Airbnb also appears to be focused on driving users towards its app. This makes sense as conversion rates are reportedly higher on the app, and it potentially helps to reduce competition between platforms. Airbnb app downloads in the US increased 60% YoY in Q1 and nights booked through the app globally were up 21%. Airbnb has suggested that the increase in app downloads has been organic. While this may not have a large impact in the short run, it is important from a competition and profitability perspective longer term.
Financial Analysis
Airbnb generated 2.14 billion USD revenue in Q1, an increase of 18% YoY, driven by solid demand, the timing of Easter and the fact that 2024 is a leap year. Absent the impact of these, revenue growth would likely have continued to decelerate in Q1. 133 million nights and experiences were booked in the first quarter, up 9.5% YoY, with solid growth across all regions. ADR increased 3% YoY to 173 USD, with ADRs up across all regions, driven largely by price appreciation. ADR stability is somewhat surprising given strong supply growth and the rapid growth of Airbnb’s business outside of markets like the US, Canada, Australia, and the UK. The average price of hotel rooms globally was up 3% YoY in March, compared to a 2% decline for one-bedroom listings on Airbnb.
Airbnb expects 2.68-2.74 billion USD revenue in the second quarter, representing 8-10% YoY revenue growth. Given that Q1 results were quite strong, recent share price weakness appears to be the result of Airbnb’s soft guidance. The second quarter should be supported by the solar eclipse, although there will be a headwind from the timing of Easter. Airbnb estimates that 500,000 guests stayed on the platform during the solar eclipse in North America. The Summer Olympics in Paris should also provide a tailwind in the third quarter, along with the Euro Cup in Q2/Q3.
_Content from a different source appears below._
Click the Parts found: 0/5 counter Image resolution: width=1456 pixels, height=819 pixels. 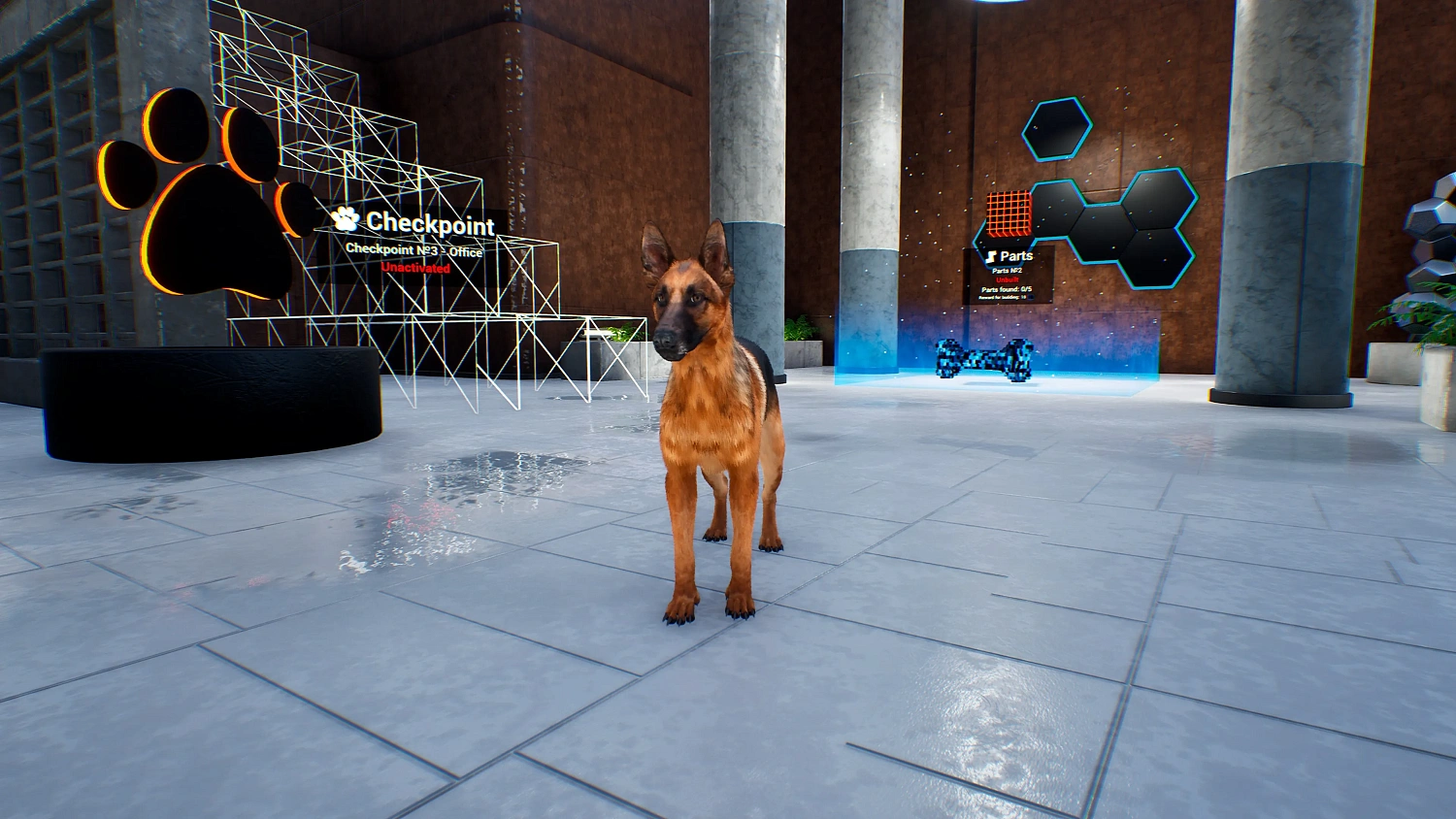coord(1007,289)
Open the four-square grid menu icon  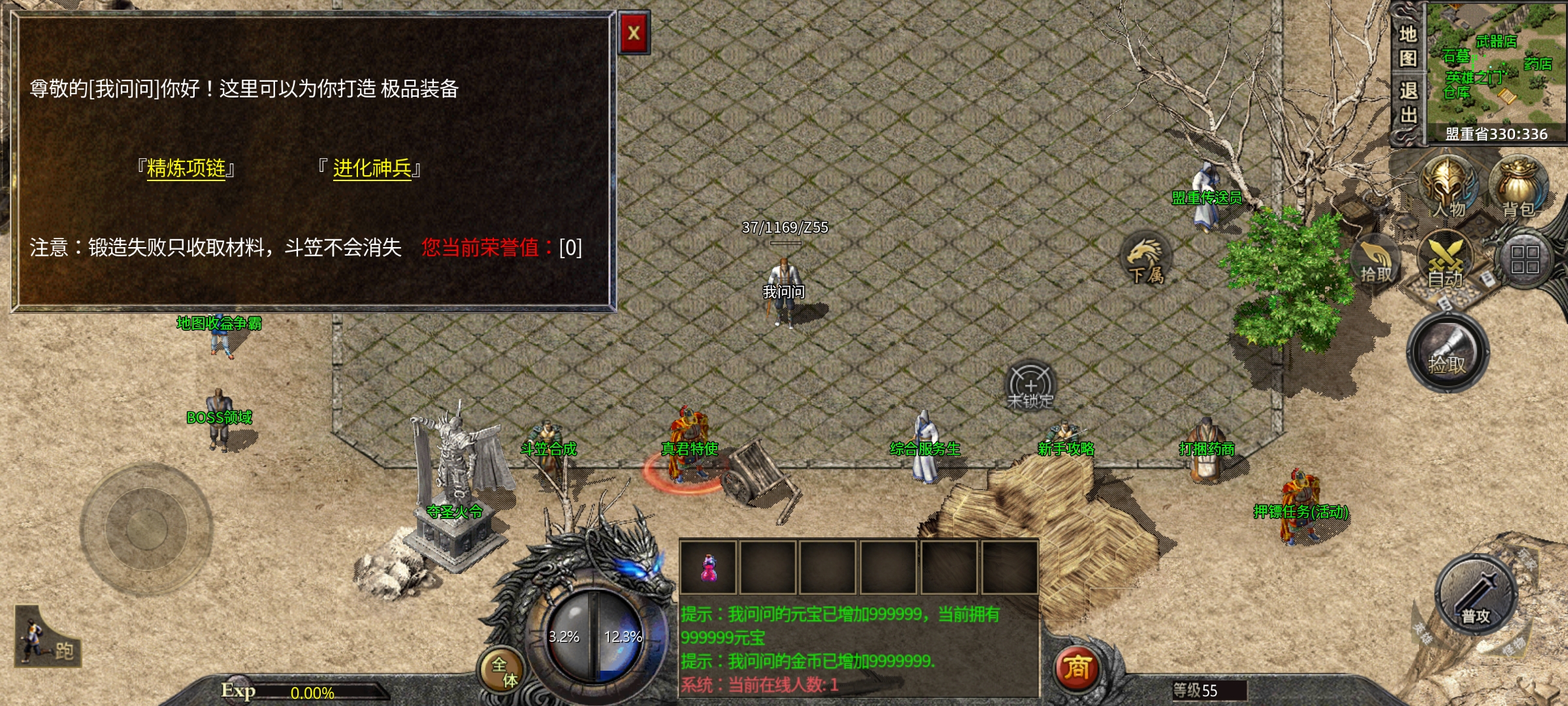pyautogui.click(x=1524, y=260)

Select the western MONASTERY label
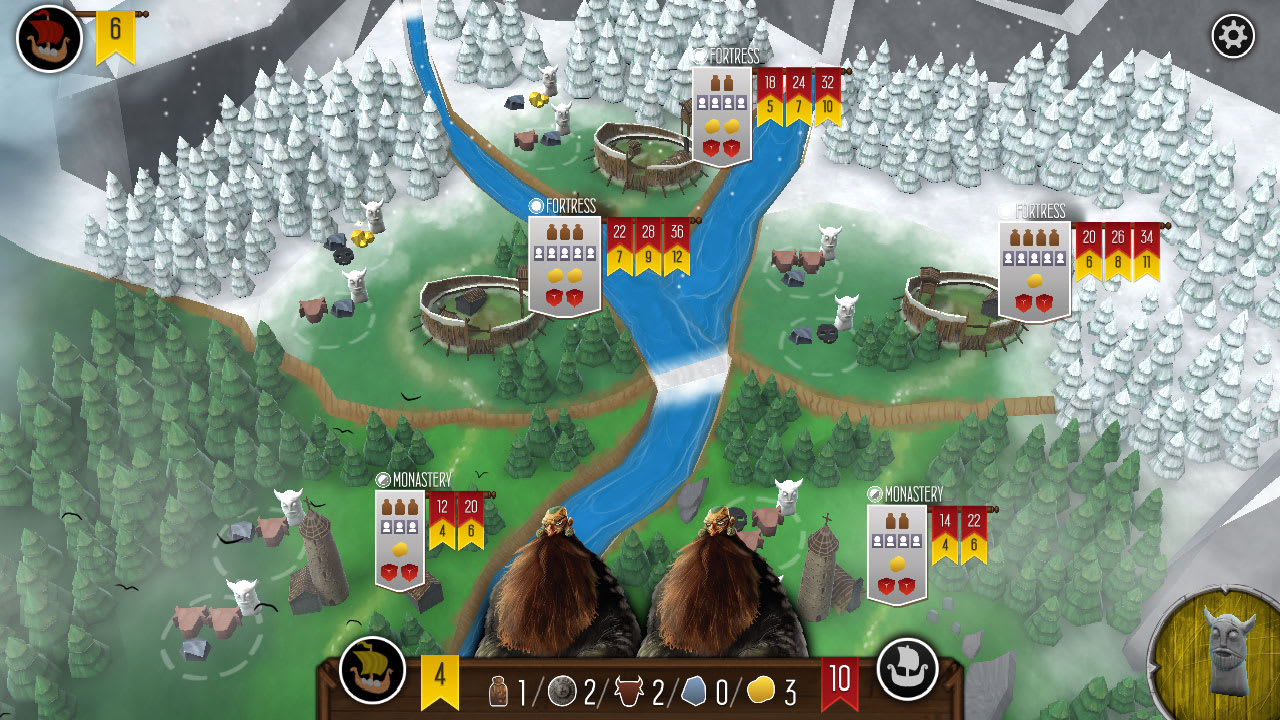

Airbnb’s profitability has fallen off slightly in recent quarters but is still healthy, particularly from a cash flow perspective. Some of this difference is due to the fact that Airbnb’s stock-based compensation expense is still relatively high.
Looking forward, increased supply and a less favorable demand environment could pressure Airbnb’s margins. Despite removing a significant number of listings in the first quarter, supply continues to outpace demand on the platform, although this hasn’t really had an impact on ADRs yet. Removing listings and introducing features which drive users towards high-quality listings are both levers which should support pricing. This is something I hadn’t really considered previously, but Airbnb probably has considerable room to maintain ADRs through mix shift, even if pricing does materially decline. Taking this into consideration, a large decline in Airbnb’s share price will likely require a broad-based decline in demand, which would likely only come about due to economic weakness.
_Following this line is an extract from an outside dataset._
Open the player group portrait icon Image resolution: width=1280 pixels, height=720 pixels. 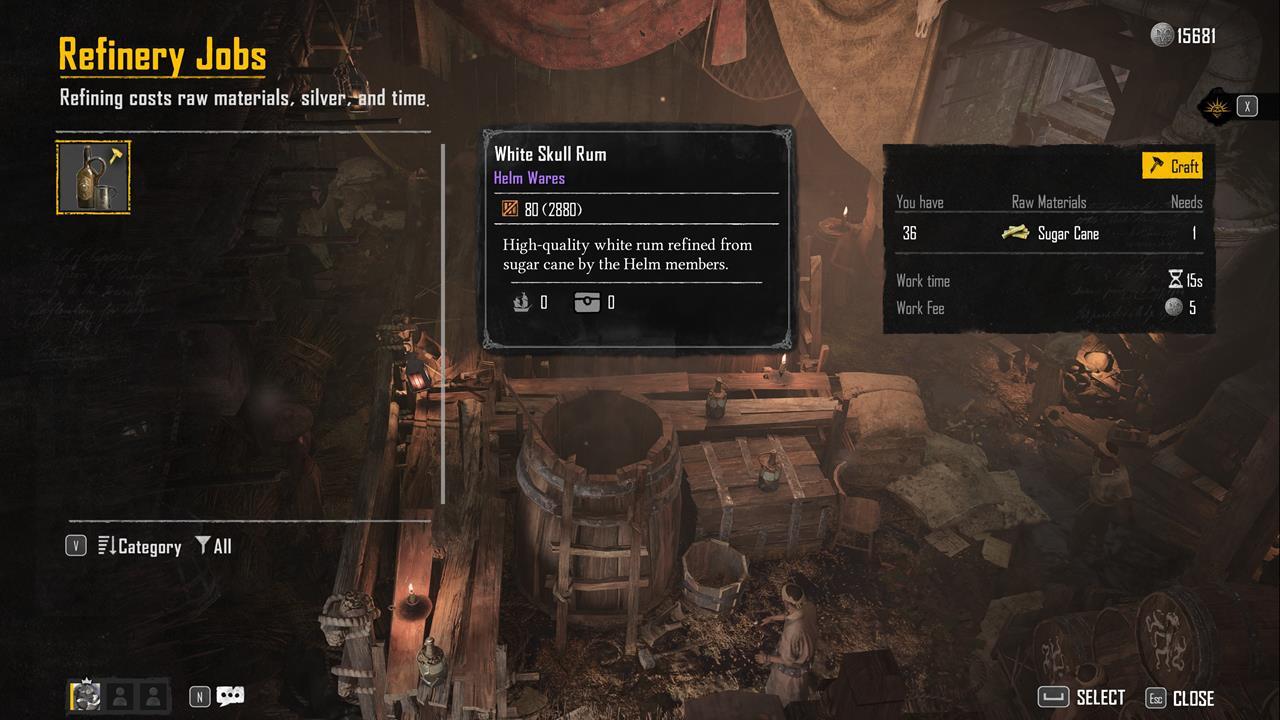tap(87, 696)
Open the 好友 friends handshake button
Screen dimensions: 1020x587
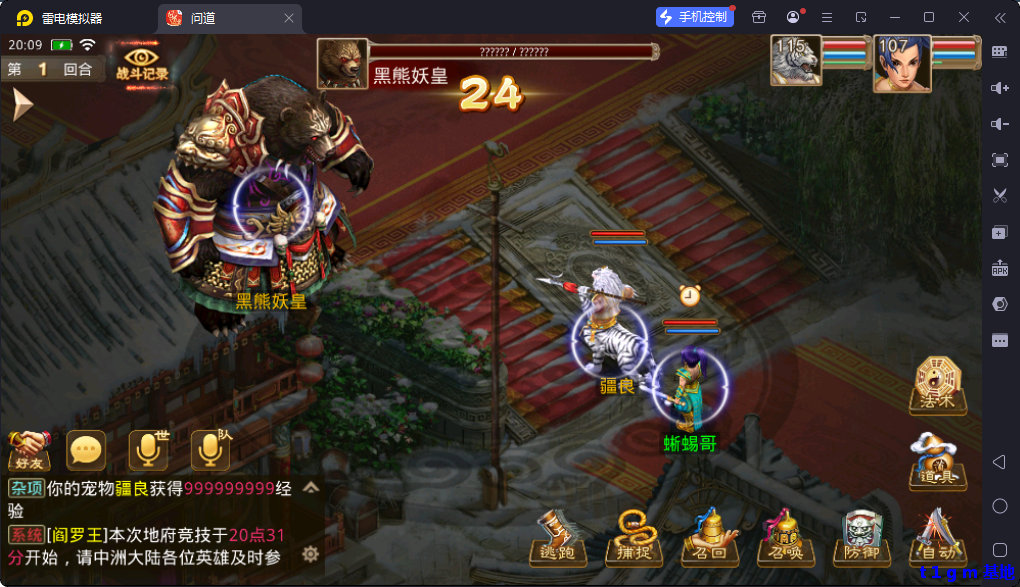click(29, 451)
It is also possible that an oversupply of listings will force Airbnb to increase its sales and marketing investments. This hasn’t really happened so far, but Airbnb certainly isn’t generating operating leverage in this area anymore.
Conclusion
Airbnb will benefit from a number of temporary tailwinds in 2024, and the demand environment is still healthy at the moment. Consumer spending is likely to come under increased pressure later in the year though. The growing supply of housing is also likely to cause problems at some point and this could bleed over into the short-term rental market. An over supply could reduce Airbnb’s gross profit margins and force the company to invest more in sales and marketing. Airbnb has the option of removing supply from its platform to support ADR, but the company is likely to be cautious in this regard as it will not want to create a backlash.